§ **TASK PROMPT**
Where does the string "computer" appear in the records? Copy each line that holds it.

════════

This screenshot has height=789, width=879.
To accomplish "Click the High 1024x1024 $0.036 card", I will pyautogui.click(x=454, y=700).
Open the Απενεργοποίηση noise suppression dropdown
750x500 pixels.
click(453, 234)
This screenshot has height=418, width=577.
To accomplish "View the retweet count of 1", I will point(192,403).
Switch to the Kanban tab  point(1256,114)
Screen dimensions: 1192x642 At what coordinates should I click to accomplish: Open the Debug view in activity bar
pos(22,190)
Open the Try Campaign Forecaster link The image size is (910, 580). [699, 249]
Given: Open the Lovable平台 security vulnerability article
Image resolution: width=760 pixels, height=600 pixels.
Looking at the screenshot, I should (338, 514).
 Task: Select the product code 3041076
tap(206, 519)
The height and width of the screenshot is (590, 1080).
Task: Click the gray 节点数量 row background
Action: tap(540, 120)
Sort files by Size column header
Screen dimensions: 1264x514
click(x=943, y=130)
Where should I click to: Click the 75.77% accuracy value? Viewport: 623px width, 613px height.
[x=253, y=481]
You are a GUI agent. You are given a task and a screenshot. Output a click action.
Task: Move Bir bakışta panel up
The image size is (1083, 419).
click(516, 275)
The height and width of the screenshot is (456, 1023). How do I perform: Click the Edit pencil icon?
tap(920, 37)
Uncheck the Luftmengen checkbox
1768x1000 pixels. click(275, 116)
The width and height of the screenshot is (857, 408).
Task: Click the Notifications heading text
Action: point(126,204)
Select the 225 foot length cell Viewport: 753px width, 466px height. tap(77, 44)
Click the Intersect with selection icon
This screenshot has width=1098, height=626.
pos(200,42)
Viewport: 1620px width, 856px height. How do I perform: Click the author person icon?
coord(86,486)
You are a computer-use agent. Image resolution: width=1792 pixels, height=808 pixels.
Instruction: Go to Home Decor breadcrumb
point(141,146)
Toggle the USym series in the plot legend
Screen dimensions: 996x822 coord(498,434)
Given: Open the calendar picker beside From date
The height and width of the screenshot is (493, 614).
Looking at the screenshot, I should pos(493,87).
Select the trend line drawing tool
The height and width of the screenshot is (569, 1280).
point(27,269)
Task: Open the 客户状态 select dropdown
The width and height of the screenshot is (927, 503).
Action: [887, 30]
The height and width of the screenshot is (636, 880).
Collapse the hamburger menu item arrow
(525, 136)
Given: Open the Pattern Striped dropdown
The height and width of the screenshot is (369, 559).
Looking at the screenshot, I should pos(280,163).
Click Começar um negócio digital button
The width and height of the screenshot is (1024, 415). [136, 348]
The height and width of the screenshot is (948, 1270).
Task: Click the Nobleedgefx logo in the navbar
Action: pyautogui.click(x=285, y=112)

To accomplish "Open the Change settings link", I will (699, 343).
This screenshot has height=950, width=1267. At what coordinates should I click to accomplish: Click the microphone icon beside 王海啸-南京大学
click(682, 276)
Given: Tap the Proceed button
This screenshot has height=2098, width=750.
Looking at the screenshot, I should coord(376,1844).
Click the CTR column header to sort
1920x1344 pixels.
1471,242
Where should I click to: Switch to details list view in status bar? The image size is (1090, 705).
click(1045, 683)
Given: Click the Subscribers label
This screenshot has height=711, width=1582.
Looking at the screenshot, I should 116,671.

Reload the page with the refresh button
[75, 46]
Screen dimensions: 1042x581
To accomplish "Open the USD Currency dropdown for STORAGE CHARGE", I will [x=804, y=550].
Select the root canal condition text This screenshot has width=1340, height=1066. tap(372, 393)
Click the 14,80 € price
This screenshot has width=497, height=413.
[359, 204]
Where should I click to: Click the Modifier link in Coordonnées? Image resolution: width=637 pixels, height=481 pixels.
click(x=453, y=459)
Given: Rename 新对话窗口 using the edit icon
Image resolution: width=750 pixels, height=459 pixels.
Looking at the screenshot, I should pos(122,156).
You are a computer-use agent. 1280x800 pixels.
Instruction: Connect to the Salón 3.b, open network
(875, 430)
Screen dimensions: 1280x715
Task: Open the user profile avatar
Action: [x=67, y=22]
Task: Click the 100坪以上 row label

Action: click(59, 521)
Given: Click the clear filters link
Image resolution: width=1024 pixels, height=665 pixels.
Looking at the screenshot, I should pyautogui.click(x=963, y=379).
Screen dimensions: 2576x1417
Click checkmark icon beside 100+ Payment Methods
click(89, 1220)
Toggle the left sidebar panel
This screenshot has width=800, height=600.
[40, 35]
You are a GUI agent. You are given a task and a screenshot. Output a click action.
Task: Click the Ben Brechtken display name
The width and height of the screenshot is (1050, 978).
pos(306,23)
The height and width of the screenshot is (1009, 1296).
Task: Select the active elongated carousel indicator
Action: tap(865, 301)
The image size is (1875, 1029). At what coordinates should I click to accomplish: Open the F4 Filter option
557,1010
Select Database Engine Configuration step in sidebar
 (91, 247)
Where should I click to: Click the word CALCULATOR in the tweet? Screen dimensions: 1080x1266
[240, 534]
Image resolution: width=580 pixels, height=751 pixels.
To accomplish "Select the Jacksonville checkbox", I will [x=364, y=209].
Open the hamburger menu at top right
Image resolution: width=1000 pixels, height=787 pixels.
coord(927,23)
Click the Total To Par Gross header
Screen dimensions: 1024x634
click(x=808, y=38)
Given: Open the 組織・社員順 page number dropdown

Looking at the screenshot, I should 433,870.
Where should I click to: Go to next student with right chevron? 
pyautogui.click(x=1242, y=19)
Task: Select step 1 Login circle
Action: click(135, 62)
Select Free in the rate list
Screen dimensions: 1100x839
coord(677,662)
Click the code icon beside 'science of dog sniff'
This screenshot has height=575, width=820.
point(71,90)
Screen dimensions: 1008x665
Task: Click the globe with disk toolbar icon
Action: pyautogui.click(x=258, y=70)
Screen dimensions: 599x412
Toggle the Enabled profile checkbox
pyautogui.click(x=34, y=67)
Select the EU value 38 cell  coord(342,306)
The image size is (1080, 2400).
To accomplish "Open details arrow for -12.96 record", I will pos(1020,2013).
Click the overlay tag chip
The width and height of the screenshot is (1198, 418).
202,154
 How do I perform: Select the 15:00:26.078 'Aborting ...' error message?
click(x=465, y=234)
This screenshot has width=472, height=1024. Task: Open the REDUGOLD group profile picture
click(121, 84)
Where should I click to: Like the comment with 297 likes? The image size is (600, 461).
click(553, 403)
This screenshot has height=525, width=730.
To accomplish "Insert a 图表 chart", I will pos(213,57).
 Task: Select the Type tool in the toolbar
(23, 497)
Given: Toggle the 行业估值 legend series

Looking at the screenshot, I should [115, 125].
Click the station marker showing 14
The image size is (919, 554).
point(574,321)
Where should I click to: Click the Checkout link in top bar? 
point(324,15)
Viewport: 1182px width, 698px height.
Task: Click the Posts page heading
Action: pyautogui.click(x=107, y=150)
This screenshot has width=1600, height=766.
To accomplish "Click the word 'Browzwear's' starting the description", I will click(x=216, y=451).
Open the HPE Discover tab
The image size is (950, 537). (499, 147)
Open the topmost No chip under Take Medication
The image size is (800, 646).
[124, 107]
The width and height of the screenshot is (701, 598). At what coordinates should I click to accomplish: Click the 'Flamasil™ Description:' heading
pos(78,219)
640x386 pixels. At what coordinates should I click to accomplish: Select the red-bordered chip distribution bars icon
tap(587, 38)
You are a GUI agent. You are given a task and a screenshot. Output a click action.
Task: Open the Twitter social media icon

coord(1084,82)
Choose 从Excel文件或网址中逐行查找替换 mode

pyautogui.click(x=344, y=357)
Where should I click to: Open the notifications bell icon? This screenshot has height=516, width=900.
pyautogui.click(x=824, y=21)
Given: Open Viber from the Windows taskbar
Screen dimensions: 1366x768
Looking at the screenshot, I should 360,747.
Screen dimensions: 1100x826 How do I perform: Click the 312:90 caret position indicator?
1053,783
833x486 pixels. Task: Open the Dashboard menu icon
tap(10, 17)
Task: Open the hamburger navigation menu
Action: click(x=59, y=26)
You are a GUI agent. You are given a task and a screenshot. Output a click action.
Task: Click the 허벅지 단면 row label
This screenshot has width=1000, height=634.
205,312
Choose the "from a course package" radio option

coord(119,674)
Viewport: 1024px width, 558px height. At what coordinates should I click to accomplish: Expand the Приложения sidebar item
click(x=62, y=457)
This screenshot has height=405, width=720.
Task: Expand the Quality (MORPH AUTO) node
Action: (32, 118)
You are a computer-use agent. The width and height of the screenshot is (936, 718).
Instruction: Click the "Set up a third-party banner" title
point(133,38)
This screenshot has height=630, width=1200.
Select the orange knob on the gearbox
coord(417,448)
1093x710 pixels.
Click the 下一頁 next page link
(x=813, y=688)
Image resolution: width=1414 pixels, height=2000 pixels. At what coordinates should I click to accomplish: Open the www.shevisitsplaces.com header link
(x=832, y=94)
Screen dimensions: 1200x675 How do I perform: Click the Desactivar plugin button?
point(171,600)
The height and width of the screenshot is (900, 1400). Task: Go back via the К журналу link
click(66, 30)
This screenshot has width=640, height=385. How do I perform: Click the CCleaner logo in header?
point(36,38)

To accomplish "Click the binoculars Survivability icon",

════════

§ **EXPECTED OUTPUT**
You are a computer-use agent. Image resolution: width=1792 pixels, height=808 pixels.
You are a computer-use agent. 1280x800 pixels.
You are a computer-use agent. The width and height of the screenshot is (936, 718).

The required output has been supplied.